For subjects that are conceptually difficult to understand such as chemistry or biology, many of students have complained that by just filling out the sheets and reading however number of pages in the textbook is not enough to actually understand for example organic chemistry due to the sheer complexity of it. Additionally, some students work far better in the classroom than at home. Whether it is because they prefer the working environment in school or it is easier to learn and absorb facts with a qualified teacher to help you, the home environment is not always suitable for everyone, especially if you do not have a dedicated workspace.

The more pressing issue is, for those who are not as well off will have to face the challenge of trying to learn their GCSE or A-Level course without many or any resources. They may completely rely on the school computers, the wide array of book in the library or just maybe that all their subject textbooks are stored in school and are no longer accessible to them. Due to the ‘strict new curbs on life’, many students will be unable to learn new content. And for those who are kinetic learners, it will be especially difficult for them as there would be fewer practical activities to do since home does not have the appropriate resources.

On an informal poll done on Instagram, asking ‘Is remote learning is effective?’, 51 out of 63 voters replied with ‘no’, since you ‘don’t get as much done because there are stuff you can’t do with remote learning’. Auriel Beveridge, a student of LEH made a point that ‘discussion is non existent and when [you] send the teachers questions [via email] they take hours to reply’. Firefly had faced technical issues on the first two days of the working week when schools were shut, making it impossible for those schools who were using Firefly to learn or set any work. The 12 students who votes that remote learning was indeed effective argued back that ‘it’s only effective if people have enough motivation to learn’, hinting that students are the problem here, not the remote learning.

Student wellbeing may be worse at home when school are some students safe zone where they can interact with their friends, away from the clutches of an abusive household.

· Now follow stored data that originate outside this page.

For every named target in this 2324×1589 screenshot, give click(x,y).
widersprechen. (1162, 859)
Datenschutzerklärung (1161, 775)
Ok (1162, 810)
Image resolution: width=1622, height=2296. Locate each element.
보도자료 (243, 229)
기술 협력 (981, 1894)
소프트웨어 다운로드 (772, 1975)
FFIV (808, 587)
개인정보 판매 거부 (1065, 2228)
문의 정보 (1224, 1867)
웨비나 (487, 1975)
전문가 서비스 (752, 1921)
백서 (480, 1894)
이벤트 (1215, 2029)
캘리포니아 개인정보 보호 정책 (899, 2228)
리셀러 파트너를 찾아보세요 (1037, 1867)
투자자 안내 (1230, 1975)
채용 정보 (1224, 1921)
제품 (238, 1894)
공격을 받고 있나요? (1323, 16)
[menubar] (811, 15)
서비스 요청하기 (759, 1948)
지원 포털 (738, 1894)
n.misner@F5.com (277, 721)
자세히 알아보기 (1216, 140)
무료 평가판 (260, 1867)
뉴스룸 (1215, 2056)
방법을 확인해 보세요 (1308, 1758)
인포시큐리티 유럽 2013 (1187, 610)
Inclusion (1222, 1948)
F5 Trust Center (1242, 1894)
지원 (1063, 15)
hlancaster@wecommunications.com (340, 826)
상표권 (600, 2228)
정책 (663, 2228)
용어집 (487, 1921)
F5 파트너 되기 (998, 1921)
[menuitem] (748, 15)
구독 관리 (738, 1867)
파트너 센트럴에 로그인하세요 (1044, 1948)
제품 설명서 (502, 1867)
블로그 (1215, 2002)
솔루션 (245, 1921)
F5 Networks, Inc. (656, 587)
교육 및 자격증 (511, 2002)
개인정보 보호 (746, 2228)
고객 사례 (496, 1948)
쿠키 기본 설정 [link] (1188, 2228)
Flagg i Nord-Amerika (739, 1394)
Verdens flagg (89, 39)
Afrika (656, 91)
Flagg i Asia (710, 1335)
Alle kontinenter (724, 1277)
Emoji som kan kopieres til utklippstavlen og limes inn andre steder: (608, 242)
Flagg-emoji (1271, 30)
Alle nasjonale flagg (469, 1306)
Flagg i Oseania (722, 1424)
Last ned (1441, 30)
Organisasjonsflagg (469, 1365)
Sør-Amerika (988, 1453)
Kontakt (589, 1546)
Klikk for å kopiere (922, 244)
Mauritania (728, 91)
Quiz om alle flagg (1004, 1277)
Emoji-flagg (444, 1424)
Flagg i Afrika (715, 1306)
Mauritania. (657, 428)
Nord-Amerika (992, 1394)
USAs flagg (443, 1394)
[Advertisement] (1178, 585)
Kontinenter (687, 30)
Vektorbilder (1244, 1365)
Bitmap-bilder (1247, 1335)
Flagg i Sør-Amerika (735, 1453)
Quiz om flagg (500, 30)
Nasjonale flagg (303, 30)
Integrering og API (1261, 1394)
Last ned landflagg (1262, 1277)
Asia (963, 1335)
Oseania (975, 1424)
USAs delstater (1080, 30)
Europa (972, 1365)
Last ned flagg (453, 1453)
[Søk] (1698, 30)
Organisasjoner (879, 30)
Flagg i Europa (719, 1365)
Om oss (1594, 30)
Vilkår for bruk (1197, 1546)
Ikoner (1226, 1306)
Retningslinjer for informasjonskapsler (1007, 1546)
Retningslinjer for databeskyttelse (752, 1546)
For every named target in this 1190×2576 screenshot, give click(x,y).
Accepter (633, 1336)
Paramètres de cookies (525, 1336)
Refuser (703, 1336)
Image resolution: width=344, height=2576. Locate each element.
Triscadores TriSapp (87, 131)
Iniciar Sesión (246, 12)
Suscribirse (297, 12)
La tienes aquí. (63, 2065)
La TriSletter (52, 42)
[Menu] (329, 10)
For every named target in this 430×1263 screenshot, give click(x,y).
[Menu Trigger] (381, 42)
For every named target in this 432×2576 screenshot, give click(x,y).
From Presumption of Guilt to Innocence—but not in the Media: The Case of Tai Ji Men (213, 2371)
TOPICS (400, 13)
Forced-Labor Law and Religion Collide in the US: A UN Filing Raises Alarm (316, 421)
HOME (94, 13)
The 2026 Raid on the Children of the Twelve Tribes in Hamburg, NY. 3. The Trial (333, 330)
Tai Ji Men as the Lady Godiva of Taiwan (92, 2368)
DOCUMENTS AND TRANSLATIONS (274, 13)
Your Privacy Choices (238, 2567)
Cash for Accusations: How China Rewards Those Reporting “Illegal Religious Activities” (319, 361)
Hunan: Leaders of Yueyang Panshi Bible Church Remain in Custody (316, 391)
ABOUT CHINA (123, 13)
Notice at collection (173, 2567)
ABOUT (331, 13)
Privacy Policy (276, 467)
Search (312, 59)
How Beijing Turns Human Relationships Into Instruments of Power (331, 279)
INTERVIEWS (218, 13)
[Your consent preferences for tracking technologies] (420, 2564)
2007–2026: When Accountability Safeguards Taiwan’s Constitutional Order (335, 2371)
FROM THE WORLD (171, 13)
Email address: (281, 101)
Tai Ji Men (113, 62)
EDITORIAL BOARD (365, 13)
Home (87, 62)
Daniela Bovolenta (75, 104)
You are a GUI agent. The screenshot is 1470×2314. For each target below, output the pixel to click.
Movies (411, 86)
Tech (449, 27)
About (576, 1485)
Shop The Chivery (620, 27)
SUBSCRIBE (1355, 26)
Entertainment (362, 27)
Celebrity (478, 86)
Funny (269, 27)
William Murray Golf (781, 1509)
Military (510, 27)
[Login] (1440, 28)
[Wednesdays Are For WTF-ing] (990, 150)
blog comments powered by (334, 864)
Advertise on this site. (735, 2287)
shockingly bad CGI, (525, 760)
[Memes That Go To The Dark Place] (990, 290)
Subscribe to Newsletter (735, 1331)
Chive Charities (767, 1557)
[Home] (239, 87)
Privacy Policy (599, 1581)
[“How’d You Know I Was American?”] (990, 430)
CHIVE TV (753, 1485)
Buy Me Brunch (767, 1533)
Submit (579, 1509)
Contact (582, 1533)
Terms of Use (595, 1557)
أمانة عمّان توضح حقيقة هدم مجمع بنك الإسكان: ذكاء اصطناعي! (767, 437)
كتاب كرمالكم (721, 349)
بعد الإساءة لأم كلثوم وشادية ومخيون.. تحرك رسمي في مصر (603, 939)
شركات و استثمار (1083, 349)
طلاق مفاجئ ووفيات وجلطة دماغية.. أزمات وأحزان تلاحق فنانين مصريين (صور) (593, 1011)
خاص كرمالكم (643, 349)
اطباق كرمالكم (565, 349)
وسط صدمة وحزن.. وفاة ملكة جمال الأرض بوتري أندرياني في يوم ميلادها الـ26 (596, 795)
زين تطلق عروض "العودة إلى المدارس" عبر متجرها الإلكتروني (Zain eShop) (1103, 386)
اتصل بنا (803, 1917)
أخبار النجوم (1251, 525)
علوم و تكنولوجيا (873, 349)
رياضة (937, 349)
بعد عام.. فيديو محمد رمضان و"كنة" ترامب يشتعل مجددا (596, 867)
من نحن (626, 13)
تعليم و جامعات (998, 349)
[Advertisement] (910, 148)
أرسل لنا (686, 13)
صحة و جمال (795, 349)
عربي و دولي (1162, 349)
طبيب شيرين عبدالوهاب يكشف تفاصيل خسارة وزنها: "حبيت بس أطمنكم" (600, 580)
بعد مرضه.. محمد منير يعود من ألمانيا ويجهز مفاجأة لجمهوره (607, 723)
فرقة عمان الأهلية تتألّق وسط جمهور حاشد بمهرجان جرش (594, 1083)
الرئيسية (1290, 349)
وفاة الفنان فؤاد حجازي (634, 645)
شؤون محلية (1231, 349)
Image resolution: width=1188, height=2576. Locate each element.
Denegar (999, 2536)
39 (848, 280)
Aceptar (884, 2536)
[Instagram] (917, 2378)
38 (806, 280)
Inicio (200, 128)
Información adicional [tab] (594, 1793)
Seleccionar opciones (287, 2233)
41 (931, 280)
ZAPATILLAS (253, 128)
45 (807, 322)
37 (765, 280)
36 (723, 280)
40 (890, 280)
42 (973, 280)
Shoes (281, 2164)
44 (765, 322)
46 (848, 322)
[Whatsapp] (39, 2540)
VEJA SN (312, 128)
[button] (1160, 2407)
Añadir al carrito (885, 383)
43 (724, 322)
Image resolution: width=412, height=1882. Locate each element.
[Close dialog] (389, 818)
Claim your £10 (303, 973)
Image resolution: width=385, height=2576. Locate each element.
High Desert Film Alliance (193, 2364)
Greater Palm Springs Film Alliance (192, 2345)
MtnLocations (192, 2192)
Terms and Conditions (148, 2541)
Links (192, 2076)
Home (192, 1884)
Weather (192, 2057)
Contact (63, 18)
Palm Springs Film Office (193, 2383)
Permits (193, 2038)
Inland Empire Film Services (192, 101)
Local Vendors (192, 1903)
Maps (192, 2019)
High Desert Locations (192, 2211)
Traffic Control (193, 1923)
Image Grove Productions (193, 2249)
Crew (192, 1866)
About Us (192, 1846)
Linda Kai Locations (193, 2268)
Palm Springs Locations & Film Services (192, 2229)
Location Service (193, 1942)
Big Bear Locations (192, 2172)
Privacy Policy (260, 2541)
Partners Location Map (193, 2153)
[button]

Or, they find that staying at home for long periods of time slowly deteriorates their self-worth without the constant reassurance from their friends. Furthermore, students who attend school counselling session may struggle significantly without their scheduled session with the counsellor. With some students’ wellbeing gradually crumbling, it is near certain that their academic performance at home, with little contact to teachers, will not be at the best that it could be. It is also inevitable for all who are under this lockdown to have their mental health worsen, even if they were before free from any mental health conditions. Due to students being confined in our homes with little sense of community, little human contact and limited physical contact, this could result in the nation coming out of the lockdown with an array of mental health issues that will need to be helped with, potentially leading to another massive strain on the NHS but rather on ventilators and beds, it will be on counsellors, psychiatrists and therapists.

There are ways to mitigate the issues from remote learning. As a Year 12 student, whilst I am personally not keen on the idea of having video conferences with my teachers as a substitute for lessons, it seems to be the only other option which is better than the current system where you are blindly set work, either ‘way too much or way too little’. The video conferences could possibly create, however poor it is, a sense of community online, seeing your friends faces daily like a normal school.There still complications, mainly on the safeguarding of the students, as it is up in the air whether teachers being able to see the home environment of their students is appropriate or not.

Albeit the negative response from the students about the remote learning experience, we should be thankful that there is effort being put in for us to at least be given the opportunity to learn at home, even if it is a little difficult.